I would like to learn how to wait for and chase the truth at the same time.



Monday, November 17, 2008

An Outrage

So being a full blown narcissist, there have been times when I must admit that I have googled my own name. While usually my google screen is filled with sites from gushing and adoring fans, I recently stumbled across something rather disturbing. 

"Firstly, Great Show! I watch it faithfully. I was wondering if anyone has taken a Subaru WRX STI out for a drive? Even better would be info on the 2006 model. Does anyone think this car is over priced, or is the quality and technology that good? I am looking to buy one, but I am waiting for some real, un-biased views.
-- Jordan Klassen, Calgary Alberta

Producer's Comments: We recently took the 2006 WRX STI out on the track in Mont Tremblant, Quebec. Man can that thing drive! Watch for our impressions in November."


My name has been tarnished forever by Driving.ca, which has used my information to write a false comment!!! I drive an '07 Yaris, and I bought it because it is fuel efficient and it was cheap (plus the saleswoman told me I look so hot when I drive it). Does anyone know how to file a formal lawsuit?

 


Thursday, November 06, 2008

“I saw my life branching out before me like the green fig tree in the story. From the tip of every branch, like a fat purple fig, a wonderful future beckoned and winked. One fig was a husband and a happy home and children, and another fig was a famous poet, and another fig was a brilliant professor, and another fig was Ee Gee, the amazing editor, and another fig was Europe and Africa and South America, and another fig was Constantin and Socrates and Attila and a pack of other lovers with queer names and offbeat professions, and another fig was an Olympic lady crew champion, and beyond and above these figs were many more figs I couldn’t quite make out. I saw myself sitting in the crotch of this fig tree, starving to death, just because I couldn’t make up my mind which of the figs I would choose…as I sat there, unable to decide, the figs began to wrinkle and go black, and, one by one, they plopped to the ground at my feet.”
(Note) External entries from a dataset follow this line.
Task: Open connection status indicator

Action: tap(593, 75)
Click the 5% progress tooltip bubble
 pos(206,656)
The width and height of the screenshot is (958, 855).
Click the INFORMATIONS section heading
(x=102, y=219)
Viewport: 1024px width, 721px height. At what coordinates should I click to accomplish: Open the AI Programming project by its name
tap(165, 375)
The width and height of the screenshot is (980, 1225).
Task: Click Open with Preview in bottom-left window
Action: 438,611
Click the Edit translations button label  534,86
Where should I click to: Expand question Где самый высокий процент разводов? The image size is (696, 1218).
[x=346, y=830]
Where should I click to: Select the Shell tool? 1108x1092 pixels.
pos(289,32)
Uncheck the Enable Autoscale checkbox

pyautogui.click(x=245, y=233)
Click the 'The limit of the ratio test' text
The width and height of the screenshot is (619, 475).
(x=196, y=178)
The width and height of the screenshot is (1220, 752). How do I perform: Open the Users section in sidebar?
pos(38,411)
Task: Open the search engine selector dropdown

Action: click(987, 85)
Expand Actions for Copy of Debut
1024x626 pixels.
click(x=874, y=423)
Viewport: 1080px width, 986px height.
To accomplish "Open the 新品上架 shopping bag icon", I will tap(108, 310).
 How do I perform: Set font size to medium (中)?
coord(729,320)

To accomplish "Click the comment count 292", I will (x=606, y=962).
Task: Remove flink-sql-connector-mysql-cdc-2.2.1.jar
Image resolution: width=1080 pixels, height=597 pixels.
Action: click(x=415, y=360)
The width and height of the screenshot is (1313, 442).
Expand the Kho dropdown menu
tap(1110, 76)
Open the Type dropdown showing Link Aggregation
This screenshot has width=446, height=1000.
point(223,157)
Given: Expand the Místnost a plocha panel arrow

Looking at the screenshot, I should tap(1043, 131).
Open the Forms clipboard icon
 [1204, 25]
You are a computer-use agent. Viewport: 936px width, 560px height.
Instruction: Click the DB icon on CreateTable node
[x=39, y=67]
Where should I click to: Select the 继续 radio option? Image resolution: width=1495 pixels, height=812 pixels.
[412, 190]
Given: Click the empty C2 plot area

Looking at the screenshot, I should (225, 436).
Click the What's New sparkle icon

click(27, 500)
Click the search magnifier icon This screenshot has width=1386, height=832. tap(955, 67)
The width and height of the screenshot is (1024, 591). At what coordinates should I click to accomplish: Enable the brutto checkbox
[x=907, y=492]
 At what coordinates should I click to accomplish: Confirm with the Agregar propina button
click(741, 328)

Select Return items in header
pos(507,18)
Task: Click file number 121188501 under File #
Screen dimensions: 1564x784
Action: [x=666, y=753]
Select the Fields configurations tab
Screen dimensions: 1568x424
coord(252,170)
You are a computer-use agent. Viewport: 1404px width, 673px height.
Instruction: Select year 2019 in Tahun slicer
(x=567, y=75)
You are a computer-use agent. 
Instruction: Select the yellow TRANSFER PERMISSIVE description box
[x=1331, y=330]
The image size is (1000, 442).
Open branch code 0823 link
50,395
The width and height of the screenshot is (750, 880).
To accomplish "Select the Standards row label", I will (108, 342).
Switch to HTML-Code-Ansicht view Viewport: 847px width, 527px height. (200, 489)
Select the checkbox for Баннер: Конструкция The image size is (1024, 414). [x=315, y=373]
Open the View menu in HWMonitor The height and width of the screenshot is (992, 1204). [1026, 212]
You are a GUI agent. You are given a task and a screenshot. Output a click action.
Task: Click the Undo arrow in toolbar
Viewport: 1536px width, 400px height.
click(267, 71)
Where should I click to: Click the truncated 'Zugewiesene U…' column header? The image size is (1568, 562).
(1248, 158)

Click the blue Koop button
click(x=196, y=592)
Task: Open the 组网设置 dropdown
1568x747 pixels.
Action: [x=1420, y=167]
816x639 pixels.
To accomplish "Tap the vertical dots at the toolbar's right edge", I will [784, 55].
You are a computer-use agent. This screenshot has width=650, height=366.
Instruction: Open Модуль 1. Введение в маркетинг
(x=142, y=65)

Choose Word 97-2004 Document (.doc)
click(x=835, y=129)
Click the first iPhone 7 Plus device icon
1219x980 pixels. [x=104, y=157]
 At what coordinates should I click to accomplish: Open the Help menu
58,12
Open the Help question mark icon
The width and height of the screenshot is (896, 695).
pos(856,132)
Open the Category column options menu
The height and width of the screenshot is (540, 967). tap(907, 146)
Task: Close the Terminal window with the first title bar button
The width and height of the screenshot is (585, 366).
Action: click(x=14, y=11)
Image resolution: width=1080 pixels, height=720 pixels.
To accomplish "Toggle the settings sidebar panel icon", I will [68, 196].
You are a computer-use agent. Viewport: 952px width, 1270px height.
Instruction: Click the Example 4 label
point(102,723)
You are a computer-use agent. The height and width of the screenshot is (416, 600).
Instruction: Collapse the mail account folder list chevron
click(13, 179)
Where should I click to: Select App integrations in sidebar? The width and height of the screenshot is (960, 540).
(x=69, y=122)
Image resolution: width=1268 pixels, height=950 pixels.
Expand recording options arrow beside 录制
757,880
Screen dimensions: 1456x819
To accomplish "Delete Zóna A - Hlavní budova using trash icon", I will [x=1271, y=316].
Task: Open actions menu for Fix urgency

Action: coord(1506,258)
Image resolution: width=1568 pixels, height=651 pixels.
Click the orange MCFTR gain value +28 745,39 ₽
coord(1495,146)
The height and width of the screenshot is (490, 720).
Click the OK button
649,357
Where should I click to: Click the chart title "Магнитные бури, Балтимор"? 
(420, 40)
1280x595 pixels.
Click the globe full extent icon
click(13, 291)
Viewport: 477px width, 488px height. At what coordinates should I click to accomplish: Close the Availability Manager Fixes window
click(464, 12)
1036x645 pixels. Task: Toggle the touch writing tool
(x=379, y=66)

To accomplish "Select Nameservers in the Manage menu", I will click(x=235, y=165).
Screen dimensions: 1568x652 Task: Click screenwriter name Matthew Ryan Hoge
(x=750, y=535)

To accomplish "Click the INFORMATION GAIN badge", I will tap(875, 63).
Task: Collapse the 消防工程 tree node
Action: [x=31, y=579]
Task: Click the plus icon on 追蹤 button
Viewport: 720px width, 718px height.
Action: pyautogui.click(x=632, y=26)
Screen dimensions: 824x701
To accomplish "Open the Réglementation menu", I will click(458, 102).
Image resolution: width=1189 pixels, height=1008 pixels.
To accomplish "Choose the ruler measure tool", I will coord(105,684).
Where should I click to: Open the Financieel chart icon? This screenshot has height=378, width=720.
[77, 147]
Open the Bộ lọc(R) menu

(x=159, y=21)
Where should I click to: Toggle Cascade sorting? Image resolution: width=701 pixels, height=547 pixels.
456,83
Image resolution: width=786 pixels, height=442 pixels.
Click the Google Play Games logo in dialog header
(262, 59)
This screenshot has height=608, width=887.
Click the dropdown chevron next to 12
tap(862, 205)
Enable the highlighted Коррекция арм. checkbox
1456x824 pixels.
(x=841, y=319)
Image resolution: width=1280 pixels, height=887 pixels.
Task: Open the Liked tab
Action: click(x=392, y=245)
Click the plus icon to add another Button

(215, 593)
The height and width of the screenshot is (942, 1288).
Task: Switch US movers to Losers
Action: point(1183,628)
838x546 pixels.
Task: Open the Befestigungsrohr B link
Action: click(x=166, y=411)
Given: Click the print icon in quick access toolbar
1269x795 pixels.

-- Sylvia Plath "The Bell Jar"


AAAH!! Biggest fear articulated.

 


Tuesday, November 04, 2008

I went for coffee with my friend Craig last night. We talked about our onion hearts, our hearts that have layers of bad mindsets and lies believed. They hold down and hold back and convince that there is truth where there is only destruction. Craig is a real man. He believes in honour and sacrifice and obedience, and in the same breath is passionate and adamant about Jesus Christ's relentless pursuit of restoring his children's hearts into the freedom of what is real. He reminded me of this story that I once held very close to myself. It is of Eustace and Aslan by a river, and Eustace is a dragon. He has made big mistakes, and doesn't want to be a dragon any more. He washes himself in the river, but the scales don't fall and where is the hope? Aslan asks his permission to take care of it, to make him a boy again. The lion jumps on him and with the utmost care begins tearing off his dragon's skin. Eustace screams, it hurts so much! But when Aslan has finished Eustace is a boy again, and a changed boy; clean and whole and full of freedom.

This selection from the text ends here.